The Executive’s continued employment shall not constitute consent to, or a waiver of rights with
respect to, any act or failure to act constituting Good Reason hereunder. In connection with any
dispute regarding the existence of Good Reason, any claim by the Executive that Good Reason exists
shall be presumed to be correct unless the Company establishes by clear and convincing evidence
that Good Reason does not exist.
(d) Death. The employment of the Executive shall automatically terminate upon the
Executive’s death. Upon such Termination of Employment as a result of death, the Company shall pay
or provide to the Executive’s estate or beneficiaries (i) the Accrued Benefits, (ii) the Pro Rata
Bonus, (iii) the Severance Amount reduced (but not below zero) by any death benefits to which the
Executive’s estate or beneficiaries are entitled pursuant to plans or arrangements of the Company
(the “Modified Severance Amount”), and (iv) the Welfare Benefit Continuation Payments. Upon the
Executive’s Termination of Employment as a result of the Executive’s death, the Pro Rata Bonus and
the Modified Severance Amount shall be paid in a lump sum to the Executive’s estate or
beneficiaries within ten (10) days after the Executive’s Termination of Employment.
(e) Disability. The employment of the Executive shall automatically terminate upon
the Executive’s Disability. Upon such Termination of Employment as a result of Disability, the
Company shall pay or provide to the Executive (i) the Accrued Benefits, (ii) the Pro Rata Bonus,
(iii) the Severance Amount reduced (but not below zero) by any disability benefits to which the
Executive is entitled pursuant to plans or arrangements of the Company (the “Disability Severance
Amount”) and (iv) the Employee Benefit Continuation Payments. Upon the Executive’s Termination of
Employment as a result of Disability, the Pro Rata Bonus shall be paid in a lump sum to the
Executive within ten (10) days after the Executive’s Termination of Employment (or, if required by
Section 409A of the Code to avoid the imposition of additional taxes, on the date that is six (6)

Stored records

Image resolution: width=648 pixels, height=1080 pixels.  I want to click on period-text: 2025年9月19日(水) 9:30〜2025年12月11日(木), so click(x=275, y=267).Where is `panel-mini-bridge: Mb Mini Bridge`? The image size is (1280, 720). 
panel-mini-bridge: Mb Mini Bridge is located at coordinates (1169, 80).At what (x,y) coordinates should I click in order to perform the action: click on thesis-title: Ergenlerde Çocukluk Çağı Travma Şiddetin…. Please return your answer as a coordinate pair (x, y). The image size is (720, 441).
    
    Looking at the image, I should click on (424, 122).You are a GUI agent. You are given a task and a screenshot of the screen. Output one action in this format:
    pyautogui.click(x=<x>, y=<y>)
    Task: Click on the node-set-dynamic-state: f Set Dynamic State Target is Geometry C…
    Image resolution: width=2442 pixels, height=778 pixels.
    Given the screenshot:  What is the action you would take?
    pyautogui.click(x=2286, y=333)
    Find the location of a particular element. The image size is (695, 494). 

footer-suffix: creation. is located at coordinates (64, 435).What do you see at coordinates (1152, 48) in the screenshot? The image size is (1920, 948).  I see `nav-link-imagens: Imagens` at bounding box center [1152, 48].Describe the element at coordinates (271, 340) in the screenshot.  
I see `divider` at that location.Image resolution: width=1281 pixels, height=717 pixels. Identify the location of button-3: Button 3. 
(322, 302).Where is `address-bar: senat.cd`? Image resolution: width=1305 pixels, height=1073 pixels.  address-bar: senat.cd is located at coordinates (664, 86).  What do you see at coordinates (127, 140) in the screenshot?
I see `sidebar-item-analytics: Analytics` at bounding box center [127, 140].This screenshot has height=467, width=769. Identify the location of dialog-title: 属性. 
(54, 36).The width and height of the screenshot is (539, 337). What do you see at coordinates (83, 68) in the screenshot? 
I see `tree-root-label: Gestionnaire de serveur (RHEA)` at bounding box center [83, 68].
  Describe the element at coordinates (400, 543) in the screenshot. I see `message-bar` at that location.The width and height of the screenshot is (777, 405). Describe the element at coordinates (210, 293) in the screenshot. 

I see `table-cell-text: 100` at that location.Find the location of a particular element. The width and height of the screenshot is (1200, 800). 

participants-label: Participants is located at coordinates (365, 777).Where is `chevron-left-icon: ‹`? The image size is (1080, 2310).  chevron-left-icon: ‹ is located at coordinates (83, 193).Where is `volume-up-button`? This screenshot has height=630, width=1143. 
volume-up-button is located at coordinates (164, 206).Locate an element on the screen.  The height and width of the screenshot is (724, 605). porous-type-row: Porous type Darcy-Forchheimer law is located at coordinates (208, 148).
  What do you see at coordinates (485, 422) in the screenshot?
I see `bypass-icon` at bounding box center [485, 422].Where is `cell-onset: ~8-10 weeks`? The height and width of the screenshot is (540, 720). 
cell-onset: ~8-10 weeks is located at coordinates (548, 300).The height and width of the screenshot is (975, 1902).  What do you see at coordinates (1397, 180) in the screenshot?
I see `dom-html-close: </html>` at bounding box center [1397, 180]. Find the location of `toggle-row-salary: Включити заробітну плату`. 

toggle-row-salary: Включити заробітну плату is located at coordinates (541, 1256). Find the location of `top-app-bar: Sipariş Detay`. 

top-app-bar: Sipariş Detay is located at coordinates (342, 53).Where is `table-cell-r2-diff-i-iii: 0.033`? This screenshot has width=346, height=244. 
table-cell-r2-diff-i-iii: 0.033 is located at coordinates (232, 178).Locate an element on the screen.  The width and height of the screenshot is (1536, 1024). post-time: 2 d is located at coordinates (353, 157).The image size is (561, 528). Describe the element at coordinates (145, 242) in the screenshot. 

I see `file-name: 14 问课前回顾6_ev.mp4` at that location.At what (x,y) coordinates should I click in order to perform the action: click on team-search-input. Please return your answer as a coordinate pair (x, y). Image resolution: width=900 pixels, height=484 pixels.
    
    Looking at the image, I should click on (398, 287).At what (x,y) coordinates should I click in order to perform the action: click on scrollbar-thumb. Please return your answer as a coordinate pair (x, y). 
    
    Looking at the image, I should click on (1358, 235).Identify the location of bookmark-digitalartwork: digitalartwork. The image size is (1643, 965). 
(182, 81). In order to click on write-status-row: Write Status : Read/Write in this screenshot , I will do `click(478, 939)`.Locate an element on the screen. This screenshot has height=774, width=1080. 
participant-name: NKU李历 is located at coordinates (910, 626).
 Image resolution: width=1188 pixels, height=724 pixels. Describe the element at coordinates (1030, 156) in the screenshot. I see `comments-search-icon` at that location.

Directions:
**a.** In the employment agreement text, how many days after the Executive's Termination of Employment due to death must the Pro Rata Bonus and the Modified Severance Amount be paid?
**b.** Proceed with the employment agreement text from the point where it stops.

Expected outputs:
**a.** Within ten (10) days, in a lump sum to the Executive's estate or beneficiaries.

**b.**
months following the date on which the Executive’s Termination of Employment occurs). Upon the
Executive’s Termination of Employment as a result of Disability, the Disability Severance Amount
shall be paid over a period of three (3) years following such Termination of Employment in
accordance with regular payroll practices or, if required by Section 409A of the Code to avoid the
imposition of additional taxes, the Company shall pay to the Executive a lump sum payment on the
date that is six (6) months following the date on which the Executive’s Termination of Employment
occurs equal to one-sixth (1/6th) of the Disability Severance Amount and then, for a period of two
and one-half years following such lump sum payment date, shall continue to pay to the Executive the
remainder of the Disability Severance Amount in accordance with regular payroll practices.
“Disability” shall mean the inability to perform normal functions of a member of the Board or as
Chief Executive Officer due to mental, physical or emotional disability which is expected to last
more than one year.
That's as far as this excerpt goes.